The Senate Community Affairs Committee Report into the Fairer Private Health Insurance Incentives Bill, 2009, predictably ignores the impact which means-testing the 30% Rebate will have on people downgrading their private health insurance.

AHIA CEO, Dr Michael Armitage, said the Government Senators’ Report quotes the “usual suspects”, who have long sought to abolish any incentives for people to hold private health insurance.

“Unfortunately this Report is simply a political document which ignores the facts and makes false claims about the private health sector. For example:

“… the committee queries AHIA’s assumption that there will be a direct and absolute transfer of private hospital ‘episodes’ to the public system. It highlights research indicating the over treatment of patients in private hospitals and the fact that private hospitals offer many treatments which are non-essential and maybe forgone.” (Senate Report, page 28)
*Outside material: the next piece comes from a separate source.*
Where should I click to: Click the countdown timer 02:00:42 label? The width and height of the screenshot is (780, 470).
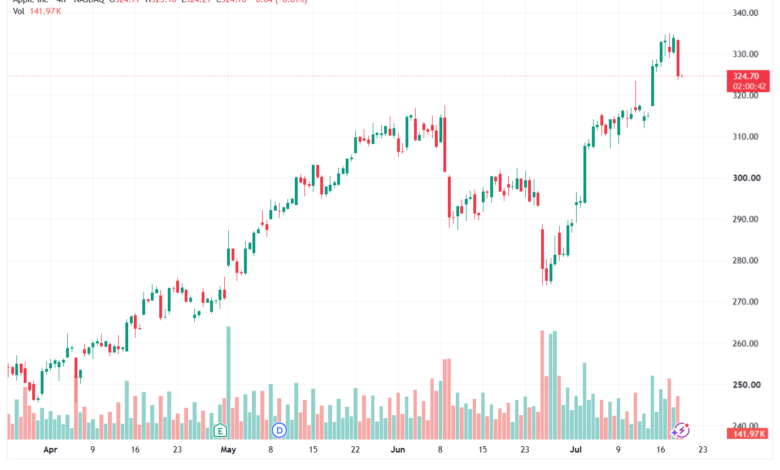point(749,86)
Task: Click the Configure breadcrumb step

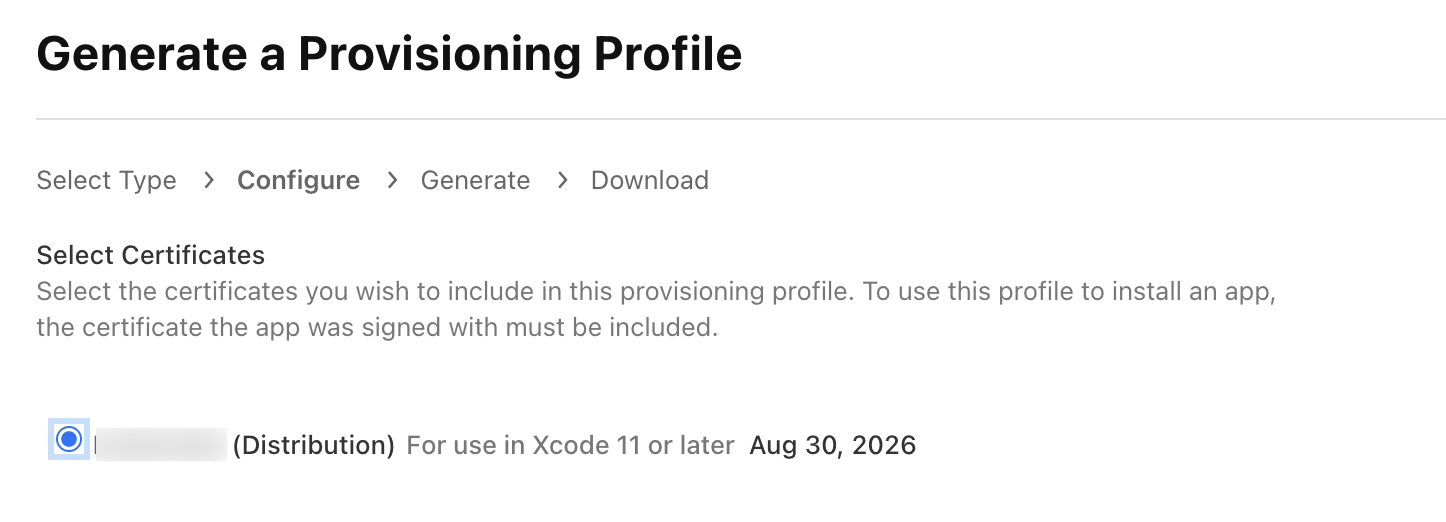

“This Report fails to mention that according to the Australian Institute of Health and Welfare, private health funding contributes towards 56 per cent of all surgery in hospitals. This funding includes for example, supporting 55 per cent of procedures for malignant breast conditions, 55 per cent of chemotherapy cancer treatments and 70 per cent of same day mental health episodes,” said Dr Armitage.

“In fact, in her media and Parliamentary statements about the legislation, the Minister for Health and Ageing herself acknowledges that there will be a transfer of patients from the private to the public Sector. All Australians, except apparently some ALP Senators who were members of the Committee, know this will happen”.

“The Rudd Government’s plan to means-test the 30% Rebate will increase pressure on our already stressed public hospital system, put upward pressure on premiums and punish those Australians who work hard to get ahead and take responsibility for their own health care costs.

“Based on market research, the AHIA estimates that up to 240,000 Australians with private hospital insurance are likely to exit cover as a result of this legislation. A further 730,000 Australians are likely to downgrade their level of hospital cover and an additional 775,000 persons will exit their General Treatment (Extras) Cover as a result of this policy change.

“The proposed means-testing of the 30% Rebate is bad health policy, and on behalf of the more than 11 million Australians with private health insurance, we urge the Senate to reject this legislation,” said Dr Armitage.